Records shown START

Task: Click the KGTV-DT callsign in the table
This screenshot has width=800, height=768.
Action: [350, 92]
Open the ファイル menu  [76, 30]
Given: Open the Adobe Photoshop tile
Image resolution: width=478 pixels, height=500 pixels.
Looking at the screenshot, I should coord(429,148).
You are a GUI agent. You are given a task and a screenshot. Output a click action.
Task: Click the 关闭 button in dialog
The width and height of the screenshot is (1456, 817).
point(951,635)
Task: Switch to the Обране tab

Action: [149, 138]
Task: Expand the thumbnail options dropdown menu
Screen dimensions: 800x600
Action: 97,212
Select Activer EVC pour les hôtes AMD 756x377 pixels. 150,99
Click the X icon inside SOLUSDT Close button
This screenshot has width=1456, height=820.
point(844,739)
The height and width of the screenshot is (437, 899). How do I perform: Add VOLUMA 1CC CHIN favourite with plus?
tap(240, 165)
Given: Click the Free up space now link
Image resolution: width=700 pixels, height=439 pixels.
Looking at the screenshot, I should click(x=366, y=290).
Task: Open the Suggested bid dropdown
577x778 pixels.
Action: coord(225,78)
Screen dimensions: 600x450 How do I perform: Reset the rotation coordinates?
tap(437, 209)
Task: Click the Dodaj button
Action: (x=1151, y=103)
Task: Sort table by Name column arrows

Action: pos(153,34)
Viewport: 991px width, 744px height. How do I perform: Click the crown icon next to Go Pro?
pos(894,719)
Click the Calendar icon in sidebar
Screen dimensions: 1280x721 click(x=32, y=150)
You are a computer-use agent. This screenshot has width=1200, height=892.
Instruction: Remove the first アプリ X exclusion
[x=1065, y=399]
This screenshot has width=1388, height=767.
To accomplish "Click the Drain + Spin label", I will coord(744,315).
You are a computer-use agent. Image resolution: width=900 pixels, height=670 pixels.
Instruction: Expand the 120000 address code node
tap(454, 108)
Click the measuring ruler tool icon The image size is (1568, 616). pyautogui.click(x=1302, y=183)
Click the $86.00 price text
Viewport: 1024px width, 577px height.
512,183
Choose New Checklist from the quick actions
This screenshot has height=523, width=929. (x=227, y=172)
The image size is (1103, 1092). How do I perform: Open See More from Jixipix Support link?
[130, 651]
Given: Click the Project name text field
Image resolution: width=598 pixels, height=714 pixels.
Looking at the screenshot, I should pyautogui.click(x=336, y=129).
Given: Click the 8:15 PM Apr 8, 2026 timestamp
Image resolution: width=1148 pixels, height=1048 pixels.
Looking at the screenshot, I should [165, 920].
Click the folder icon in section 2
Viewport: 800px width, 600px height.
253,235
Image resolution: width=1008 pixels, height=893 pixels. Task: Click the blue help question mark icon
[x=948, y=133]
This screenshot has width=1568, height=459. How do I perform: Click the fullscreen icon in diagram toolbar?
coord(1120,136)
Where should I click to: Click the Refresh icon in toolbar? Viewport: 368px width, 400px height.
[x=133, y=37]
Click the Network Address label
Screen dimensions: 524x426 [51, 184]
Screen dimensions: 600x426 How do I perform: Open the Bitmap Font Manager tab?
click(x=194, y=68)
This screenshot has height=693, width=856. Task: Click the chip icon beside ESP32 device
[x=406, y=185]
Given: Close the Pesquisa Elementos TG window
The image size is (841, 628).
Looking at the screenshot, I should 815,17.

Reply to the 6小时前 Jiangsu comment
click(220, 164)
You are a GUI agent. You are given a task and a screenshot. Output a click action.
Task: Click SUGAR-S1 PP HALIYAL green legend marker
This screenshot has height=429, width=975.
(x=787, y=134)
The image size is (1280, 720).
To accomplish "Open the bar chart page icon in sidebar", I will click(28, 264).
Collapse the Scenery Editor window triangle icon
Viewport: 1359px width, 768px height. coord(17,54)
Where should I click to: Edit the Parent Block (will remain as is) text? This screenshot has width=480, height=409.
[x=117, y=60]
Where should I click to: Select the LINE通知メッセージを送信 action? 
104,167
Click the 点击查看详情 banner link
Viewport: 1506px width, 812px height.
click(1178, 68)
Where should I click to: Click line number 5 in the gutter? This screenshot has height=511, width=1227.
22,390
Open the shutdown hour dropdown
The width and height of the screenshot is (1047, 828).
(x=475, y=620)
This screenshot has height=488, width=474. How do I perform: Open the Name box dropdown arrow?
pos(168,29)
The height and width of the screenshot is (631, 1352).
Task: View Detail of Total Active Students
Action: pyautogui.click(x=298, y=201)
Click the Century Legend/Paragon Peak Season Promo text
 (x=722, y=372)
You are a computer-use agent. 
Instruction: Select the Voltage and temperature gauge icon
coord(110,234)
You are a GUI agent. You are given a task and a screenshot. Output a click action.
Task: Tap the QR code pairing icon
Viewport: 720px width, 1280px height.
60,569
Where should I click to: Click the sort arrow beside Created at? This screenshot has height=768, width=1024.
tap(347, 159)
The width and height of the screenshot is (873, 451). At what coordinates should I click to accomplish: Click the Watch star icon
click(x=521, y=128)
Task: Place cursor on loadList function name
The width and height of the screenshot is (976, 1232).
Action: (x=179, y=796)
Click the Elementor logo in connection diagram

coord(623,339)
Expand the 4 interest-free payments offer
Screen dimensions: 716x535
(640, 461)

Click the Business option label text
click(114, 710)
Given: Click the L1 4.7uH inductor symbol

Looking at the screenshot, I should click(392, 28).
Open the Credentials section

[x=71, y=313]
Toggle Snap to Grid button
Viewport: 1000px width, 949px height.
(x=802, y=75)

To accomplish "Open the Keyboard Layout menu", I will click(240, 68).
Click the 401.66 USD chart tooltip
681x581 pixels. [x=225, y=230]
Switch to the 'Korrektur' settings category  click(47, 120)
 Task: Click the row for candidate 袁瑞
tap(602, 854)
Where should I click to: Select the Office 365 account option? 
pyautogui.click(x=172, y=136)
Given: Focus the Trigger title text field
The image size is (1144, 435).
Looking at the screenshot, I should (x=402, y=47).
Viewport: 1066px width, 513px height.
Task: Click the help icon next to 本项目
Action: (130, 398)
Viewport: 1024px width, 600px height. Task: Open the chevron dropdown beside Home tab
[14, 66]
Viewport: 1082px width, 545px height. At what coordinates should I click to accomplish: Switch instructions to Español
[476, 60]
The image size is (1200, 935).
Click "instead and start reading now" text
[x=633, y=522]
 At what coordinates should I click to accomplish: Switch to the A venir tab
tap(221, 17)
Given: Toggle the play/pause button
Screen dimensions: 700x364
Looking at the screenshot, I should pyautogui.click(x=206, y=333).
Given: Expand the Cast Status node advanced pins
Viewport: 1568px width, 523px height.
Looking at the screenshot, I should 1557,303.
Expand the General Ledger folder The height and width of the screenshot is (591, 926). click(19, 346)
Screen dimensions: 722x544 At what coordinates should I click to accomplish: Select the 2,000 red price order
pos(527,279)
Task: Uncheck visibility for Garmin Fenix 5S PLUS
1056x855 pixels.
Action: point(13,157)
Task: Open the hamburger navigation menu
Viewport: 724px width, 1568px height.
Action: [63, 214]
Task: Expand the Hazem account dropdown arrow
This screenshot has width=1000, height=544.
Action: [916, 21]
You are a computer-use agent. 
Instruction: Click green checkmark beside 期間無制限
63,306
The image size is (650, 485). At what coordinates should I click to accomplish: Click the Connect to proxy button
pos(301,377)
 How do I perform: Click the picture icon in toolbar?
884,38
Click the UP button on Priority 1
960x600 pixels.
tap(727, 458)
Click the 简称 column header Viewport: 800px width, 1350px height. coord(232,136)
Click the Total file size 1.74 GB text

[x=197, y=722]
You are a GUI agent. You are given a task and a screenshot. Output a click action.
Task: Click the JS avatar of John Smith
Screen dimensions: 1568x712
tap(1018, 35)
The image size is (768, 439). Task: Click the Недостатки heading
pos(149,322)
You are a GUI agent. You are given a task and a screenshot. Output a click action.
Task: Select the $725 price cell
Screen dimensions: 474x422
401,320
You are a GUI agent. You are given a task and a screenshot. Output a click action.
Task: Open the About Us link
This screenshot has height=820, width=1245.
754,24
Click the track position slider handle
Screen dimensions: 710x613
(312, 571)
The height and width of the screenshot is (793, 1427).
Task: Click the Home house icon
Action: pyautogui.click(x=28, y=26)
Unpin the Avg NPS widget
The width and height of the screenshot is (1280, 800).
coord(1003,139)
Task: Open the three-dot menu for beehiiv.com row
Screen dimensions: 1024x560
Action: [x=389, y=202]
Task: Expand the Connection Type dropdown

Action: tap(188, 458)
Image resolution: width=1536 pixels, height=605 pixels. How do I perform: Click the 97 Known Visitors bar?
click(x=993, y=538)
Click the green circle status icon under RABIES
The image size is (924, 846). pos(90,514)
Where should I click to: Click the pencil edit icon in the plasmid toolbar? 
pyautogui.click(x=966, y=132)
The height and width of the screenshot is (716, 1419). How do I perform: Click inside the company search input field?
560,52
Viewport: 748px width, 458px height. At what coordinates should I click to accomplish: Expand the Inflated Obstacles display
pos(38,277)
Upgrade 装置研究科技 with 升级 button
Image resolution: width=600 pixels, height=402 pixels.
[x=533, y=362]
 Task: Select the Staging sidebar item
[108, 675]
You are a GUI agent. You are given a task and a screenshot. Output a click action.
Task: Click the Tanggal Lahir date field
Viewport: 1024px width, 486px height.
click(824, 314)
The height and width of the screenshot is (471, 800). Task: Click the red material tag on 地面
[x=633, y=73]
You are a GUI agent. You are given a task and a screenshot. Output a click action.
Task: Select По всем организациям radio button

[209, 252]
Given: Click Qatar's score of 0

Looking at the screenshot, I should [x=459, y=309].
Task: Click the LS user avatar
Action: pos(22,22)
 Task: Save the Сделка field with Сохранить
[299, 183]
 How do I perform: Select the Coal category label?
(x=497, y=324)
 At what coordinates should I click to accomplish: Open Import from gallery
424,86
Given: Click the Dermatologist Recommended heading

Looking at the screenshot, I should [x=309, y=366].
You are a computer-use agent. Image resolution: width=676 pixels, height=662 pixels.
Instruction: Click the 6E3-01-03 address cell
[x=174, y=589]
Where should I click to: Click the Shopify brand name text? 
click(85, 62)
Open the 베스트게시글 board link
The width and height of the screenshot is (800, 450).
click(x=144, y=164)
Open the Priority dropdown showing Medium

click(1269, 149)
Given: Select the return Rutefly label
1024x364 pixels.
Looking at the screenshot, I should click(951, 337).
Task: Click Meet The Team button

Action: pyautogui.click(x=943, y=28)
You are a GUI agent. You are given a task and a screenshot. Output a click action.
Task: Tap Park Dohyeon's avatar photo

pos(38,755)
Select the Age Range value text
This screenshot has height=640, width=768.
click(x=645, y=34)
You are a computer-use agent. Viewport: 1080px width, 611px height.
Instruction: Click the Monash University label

Records shown END

### Task item
All lines in the listing above between the line with "Where should I click to: Click the sort" and the line with "Task: Place cursor on loadList function name", inclusive, should be set down exactly, and no line outside that range.

### Task solution
Where should I click to: Click the sort arrow beside Created at? This screenshot has height=768, width=1024.
tap(347, 159)
The width and height of the screenshot is (873, 451). At what coordinates should I click to accomplish: Click the Watch star icon
click(x=521, y=128)
Task: Place cursor on loadList function name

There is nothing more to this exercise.